(Collected data entries)
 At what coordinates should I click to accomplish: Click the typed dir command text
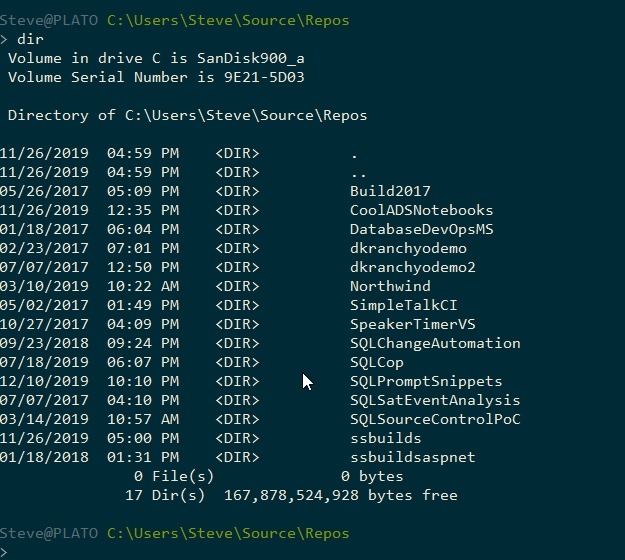pos(30,39)
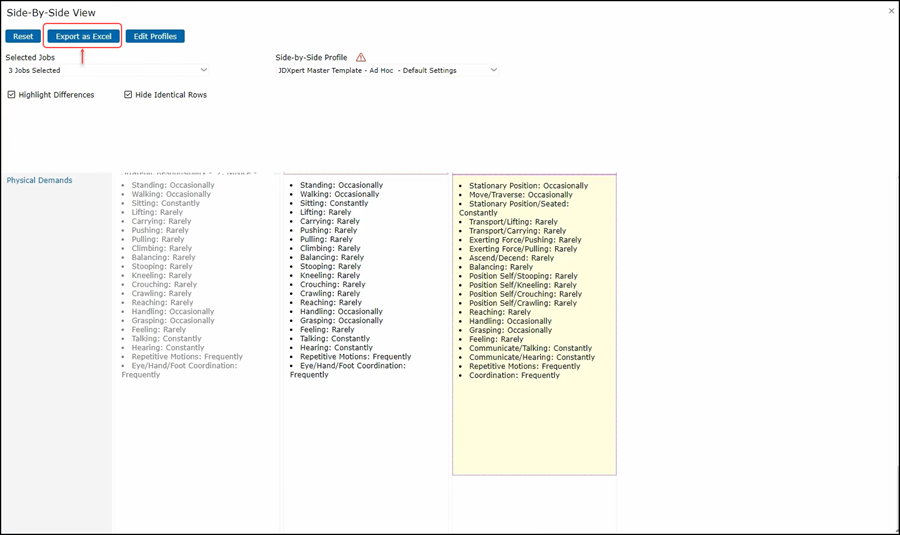
Task: Open Edit Profiles
Action: pos(155,36)
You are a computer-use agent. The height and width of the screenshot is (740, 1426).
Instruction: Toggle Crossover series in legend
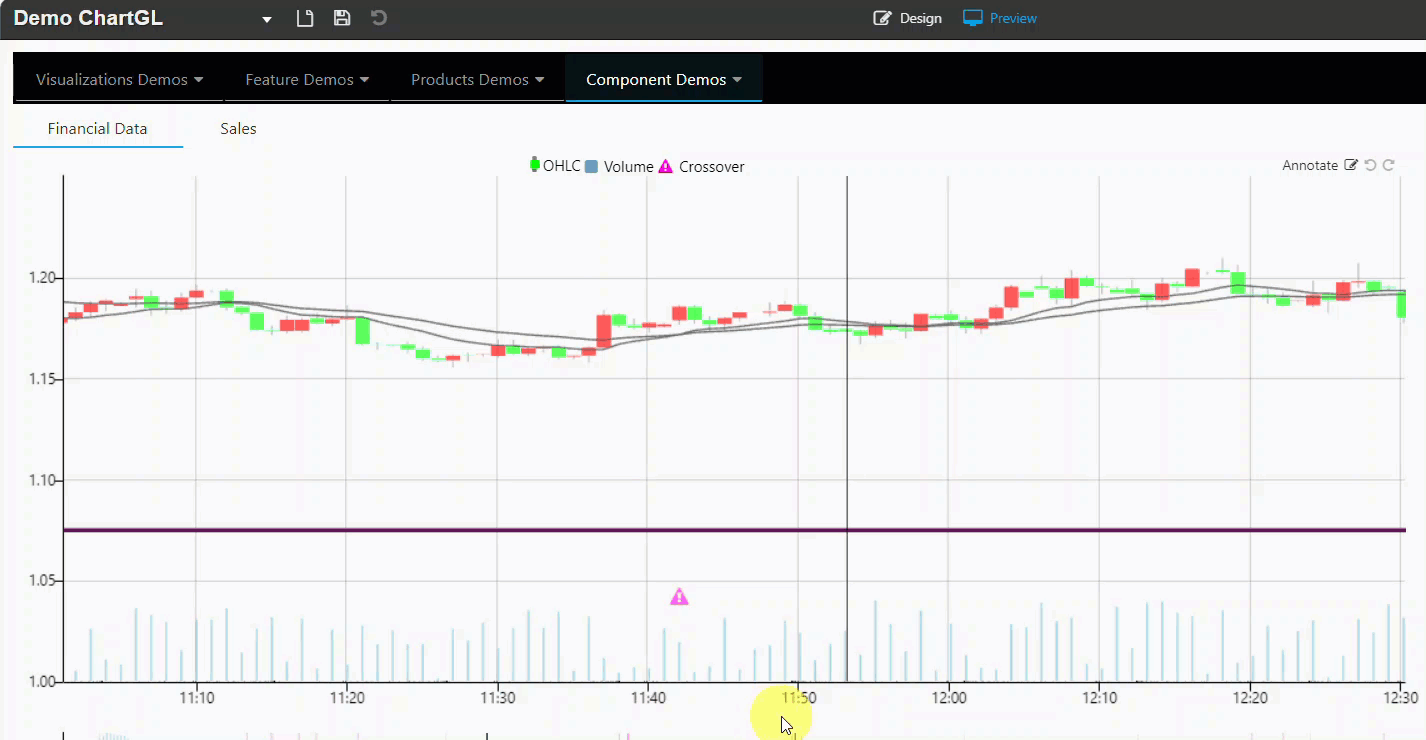click(x=701, y=167)
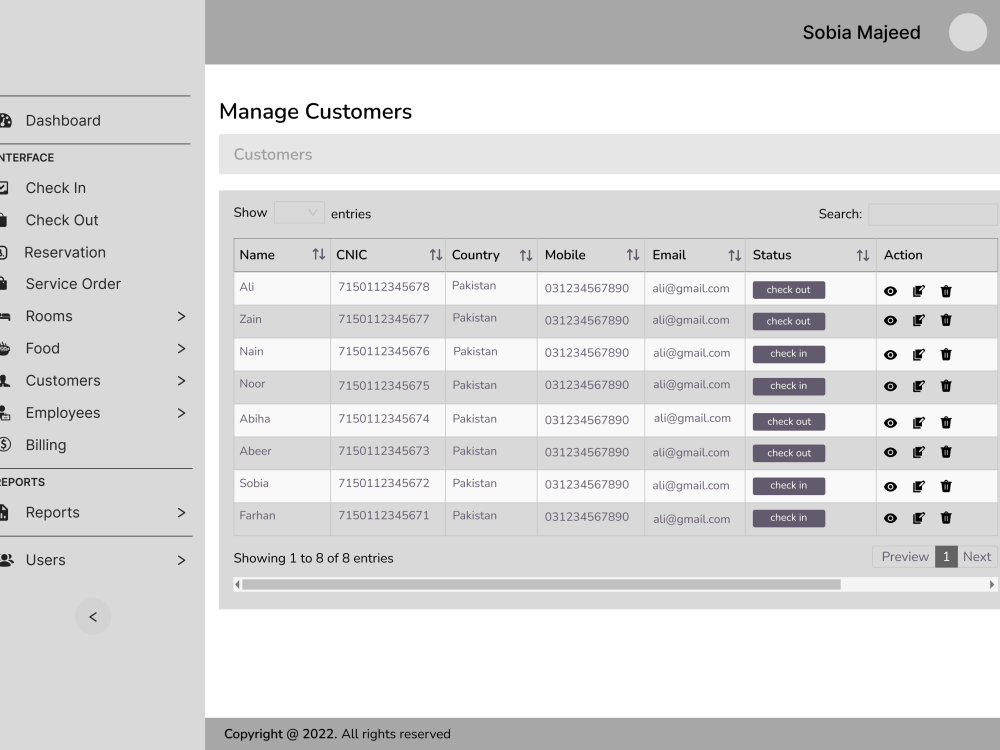Click the check out status badge on Ali's row
This screenshot has width=1000, height=750.
[x=788, y=289]
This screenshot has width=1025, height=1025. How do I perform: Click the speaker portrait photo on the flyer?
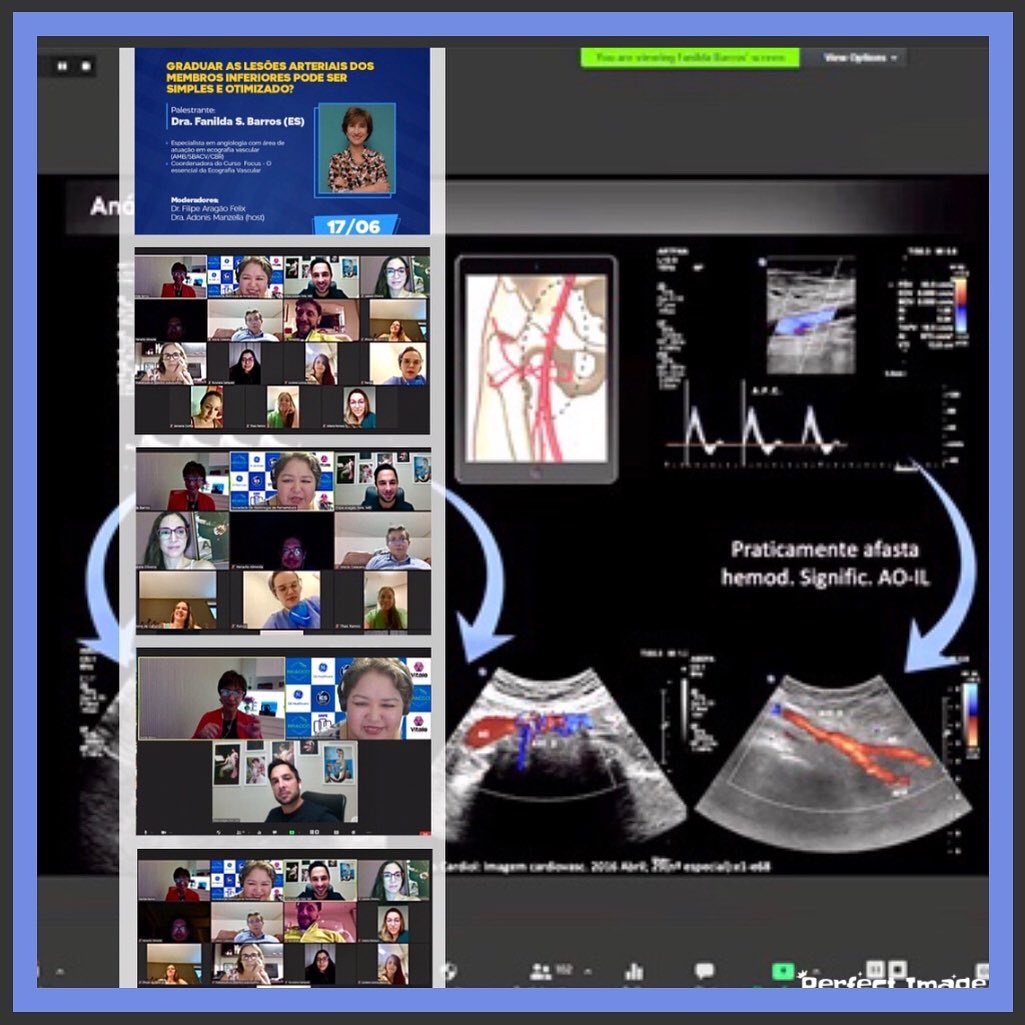[x=356, y=148]
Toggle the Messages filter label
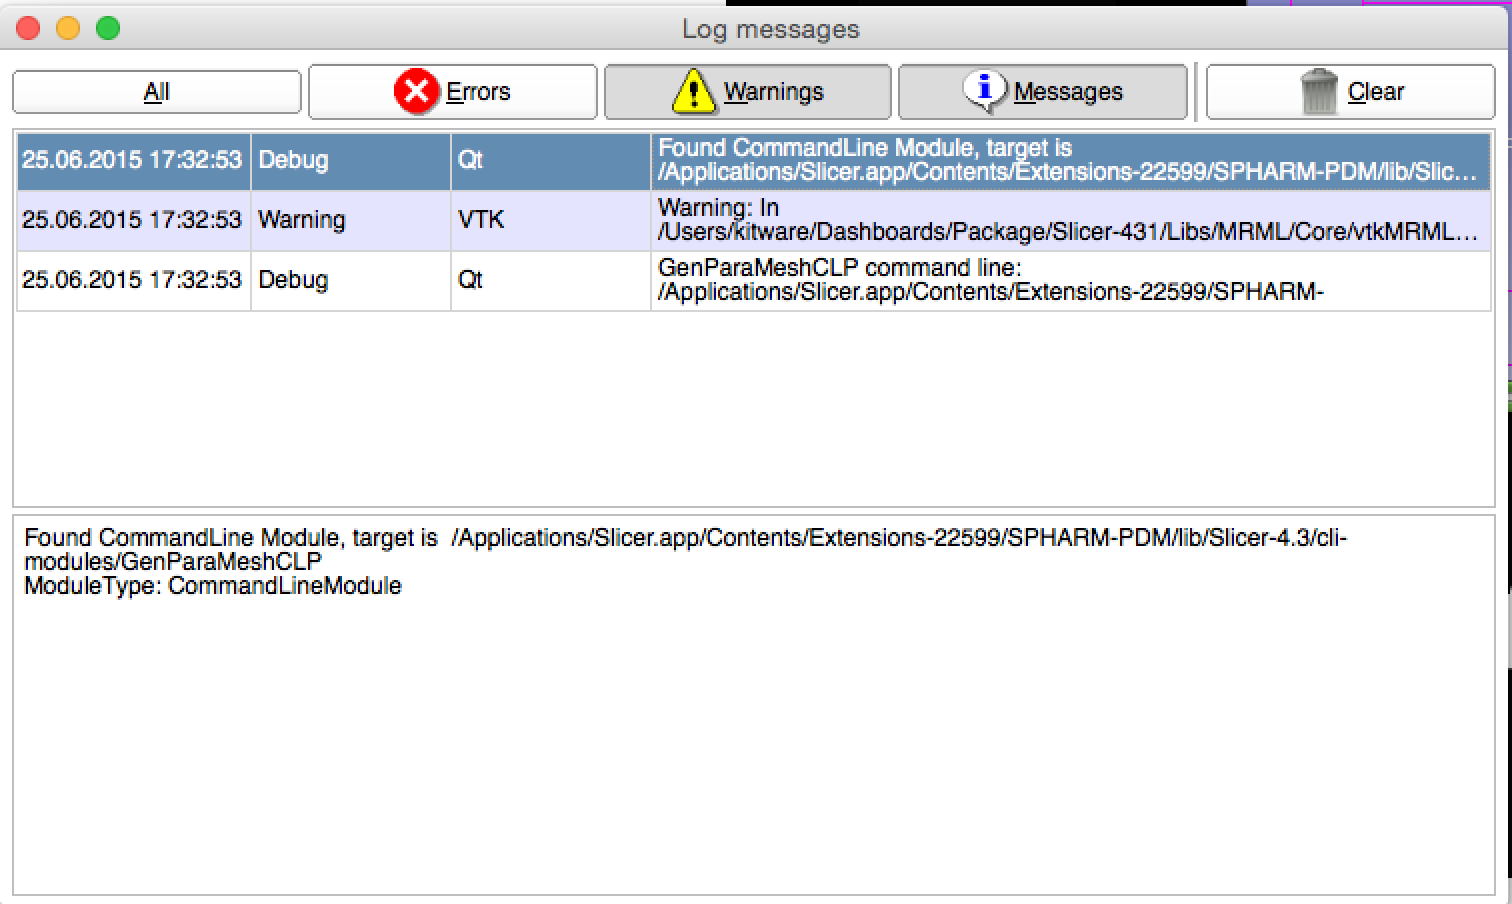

Assigned task: Exact copies of the entries above are needed, with every picture removed.

Solution to this problem:
 At what coordinates should I click to accomplish: Click the typed dir command text
pos(30,39)
Task: Open Edit Profiles
Action: pos(155,36)
You are a computer-use agent. The height and width of the screenshot is (740, 1426).
Instruction: Toggle Crossover series in legend
click(x=701, y=167)
Click the check out status badge on Ali's row
This screenshot has width=1000, height=750.
[x=788, y=289]
This screenshot has width=1025, height=1025. How do I perform: Click the speaker portrait photo on the flyer?
[x=356, y=148]
Toggle the Messages filter label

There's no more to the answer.